Ramis' acting credits include roles in Ghostbusters and Stripes, but he also wrote and directed films such as Caddyshack, Groundhog Day and Meatballs.
But Ramis got his start in Chicago with The Second City.
"Today when we got the news, it was just devastating," said Kelly Leonard, the executive vice president of The Second City.
Ramis met other comedic legends such as John Belushi, Bill Murray and Dan Akroyd at The Second City.
"He learned improvisation here and he applied those rules to his life. He made other people look good and he acted to the top of his intelligence," Leonard said.
Leonard last saw Ramis when he attended one of the shows at the Old Town theatre.
"He was in a wheelchair, and it was a little tough to see him not be well, but I think for most of us we had no idea how bad it was," Leonard said.
Ramis' illness also cut short his work as executive producer on the documentary, "Joffrey: Mavericks of American Dance."
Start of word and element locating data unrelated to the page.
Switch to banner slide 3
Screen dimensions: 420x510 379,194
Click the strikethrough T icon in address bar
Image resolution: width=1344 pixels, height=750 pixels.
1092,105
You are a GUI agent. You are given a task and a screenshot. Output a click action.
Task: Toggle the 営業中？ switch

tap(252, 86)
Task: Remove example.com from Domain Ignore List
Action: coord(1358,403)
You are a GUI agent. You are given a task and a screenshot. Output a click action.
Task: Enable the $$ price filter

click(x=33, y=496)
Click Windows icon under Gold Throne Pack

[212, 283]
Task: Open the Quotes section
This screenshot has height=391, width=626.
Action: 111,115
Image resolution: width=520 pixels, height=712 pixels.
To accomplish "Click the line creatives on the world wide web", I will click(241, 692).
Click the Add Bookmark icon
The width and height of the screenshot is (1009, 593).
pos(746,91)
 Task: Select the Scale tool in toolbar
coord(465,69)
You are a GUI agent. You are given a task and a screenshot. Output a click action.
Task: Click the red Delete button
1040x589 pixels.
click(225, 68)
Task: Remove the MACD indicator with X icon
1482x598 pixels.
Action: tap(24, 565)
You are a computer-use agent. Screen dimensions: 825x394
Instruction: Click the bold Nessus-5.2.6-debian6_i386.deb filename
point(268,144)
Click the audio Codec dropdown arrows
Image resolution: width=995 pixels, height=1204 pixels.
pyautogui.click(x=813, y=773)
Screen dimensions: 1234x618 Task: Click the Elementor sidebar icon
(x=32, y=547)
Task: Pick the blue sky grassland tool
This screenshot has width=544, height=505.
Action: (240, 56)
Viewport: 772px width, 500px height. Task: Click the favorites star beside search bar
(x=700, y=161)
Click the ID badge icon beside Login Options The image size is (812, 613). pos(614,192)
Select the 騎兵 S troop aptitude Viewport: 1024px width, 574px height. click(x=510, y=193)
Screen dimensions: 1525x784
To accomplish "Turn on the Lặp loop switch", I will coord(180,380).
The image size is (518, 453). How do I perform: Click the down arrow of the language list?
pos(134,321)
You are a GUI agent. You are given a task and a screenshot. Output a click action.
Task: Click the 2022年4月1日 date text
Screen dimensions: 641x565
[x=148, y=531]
"He and his wife Erica were very involved in the Joffrey Ballet," film maker Bob Hercules said. "They were big supporters, they went to many, many shows, they went to fund raisers, and then they came up with this idea for the film."
Ramis is survived by his wife, two children and two grandchildren. A private funeral is scheduled for this week and a public memorial may be held in May.